Fairtrade International is developing ambitious programs to help farmers adapt by
- learning new planting techniques
- creating a new Carbon Credit scheme
- multi-nationals investments in producer communities
- working alongside farmers to protect indigenous species, maintain biodiversity and improve yields
2 – The Fairtrade Consumers
(made using Fairtrade catalogues and images of children, drawn by children, of themselves with their favourite Fairtrade product!)
We heard from Marks and Spencer that they alone have over 21 million customers. Imagine the power of that consumer spend if they all asked for a Fairtrade tea, coffee, or t-shirt and bought Fairtrade.
Harriet Lamb described Fairtrade as the global version of ‘Shop Local’. Both Fairtrade, and ‘shop local’ campaigns put people back into trade, allowing consumers to deal directly with producers: Putting those who grow the food closer to those who eat it; putting those who make the products closer to the people who use them every day.

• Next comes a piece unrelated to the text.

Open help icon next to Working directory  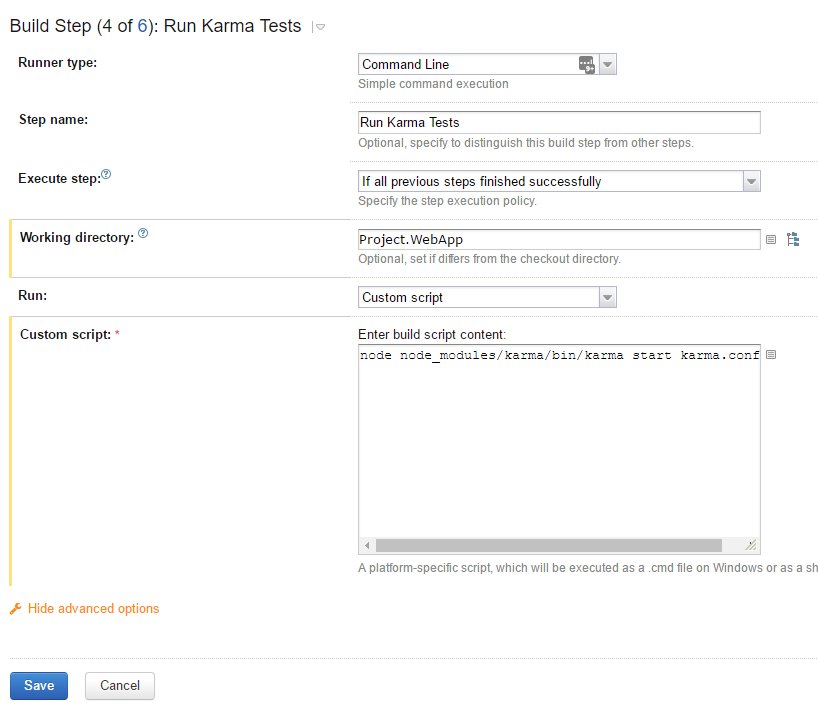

As consumers we can be a global movement for change. Buying Fairtrade, shopping local, connects us directly to producers; and ensures profits are ploughed back into communities, improving livelihoods and making trade fair.
3- The Fairtrade Campaigners
(images of Fairtrade campaigners from around the world photographed with their favourite Fairtrade product!)

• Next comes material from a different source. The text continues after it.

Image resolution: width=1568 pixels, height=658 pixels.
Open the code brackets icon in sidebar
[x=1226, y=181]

As Fairtrade campaigners we need to keep innovating, keep listening, and keep the pressure on companies and governments.
In September, world leaders will get together in New York to sign the new Sustainable Development Goals (SDGs) replacing the Millennium Goals. It is imperative that these new global goals focussing on people and the environment recognise the importance of ‘Fairtrade for Sustainability’. Market growth must be inclusive and not continue to leave people behind. Economic growth is about all people and their lives. Fairtrade plays a key role.

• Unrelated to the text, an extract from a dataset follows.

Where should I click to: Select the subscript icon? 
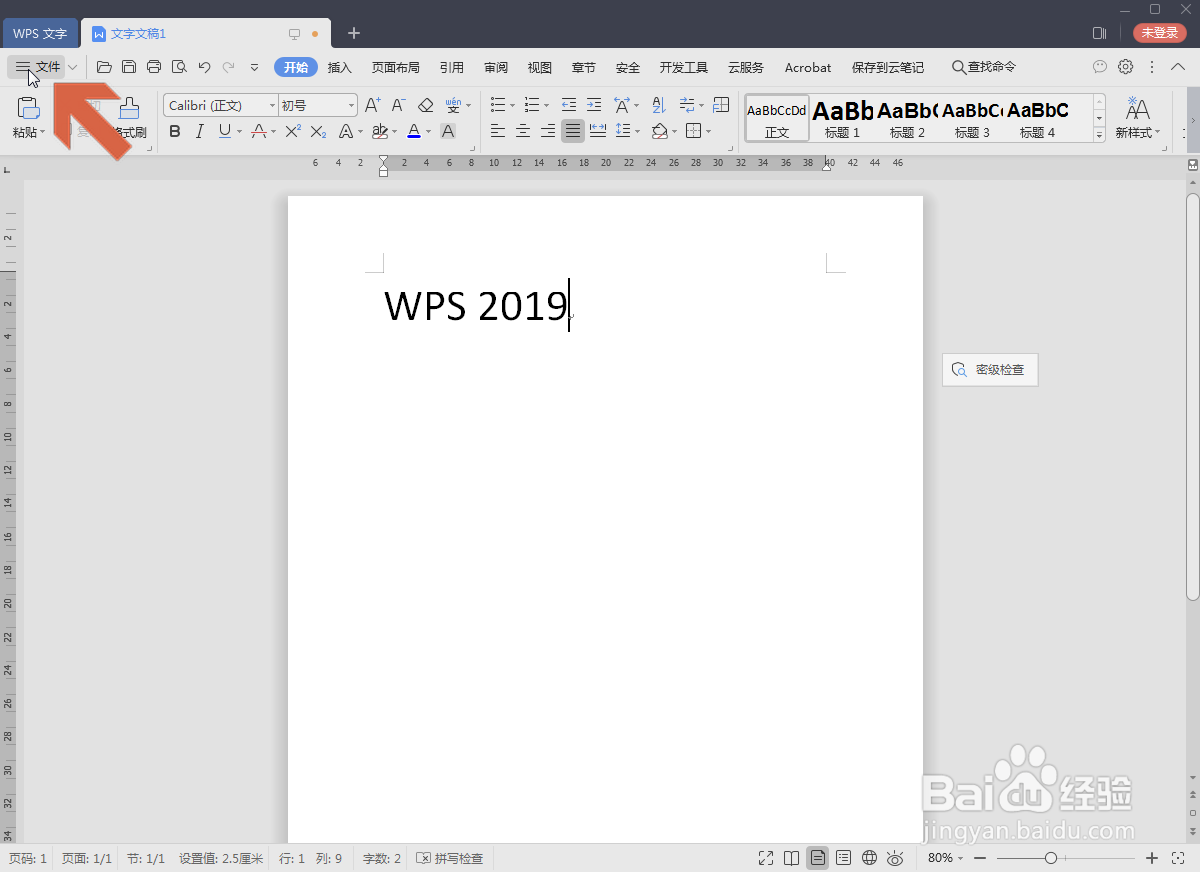click(318, 131)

Linda McAvan MEP reminded the conference that The SDGs will apply to all nations, not just developing countries. Growing inequality is a global problem and it is a joint responsibility to tackle global problems together. Governments need to take responsibility for global inequality seriously and we, as campaigners, need to challenge them to do so.
4 – Together we change the world
There are huge challenges facing Fairtrade producers, and the voices of ordinary people need to be heard. Together we need to commit to redouble our efforts to get big changes in global governance; and together we need to bring the producer voice to the fore to change the world.
At the close of the conference we, alongside all other delegates from 20 countries, signed a resolution demonstrating our commitment to Fairtrade.
We were challenged to take this to our local leaders and policy makers. Mossley and Tameside councils we are our way!
Fairtrade producers need you the consumer and the campaigner to commit to Fairtrade.
For more information on Fairtrade and the Sustainable Development Goals visit: http://www.fairtrade.org.uk/en/get-involved/current-campaigns/show-your-hand
Many thanks to fairandfunky friends visit them at www.fairandfunky.com. Featured photo is by Jon Craig.
The Conference had high standards of sustainability; the venue had cutting-edge environmentally friendly credentials, public transport was used whenever possible and all food and drink was sourced ethically.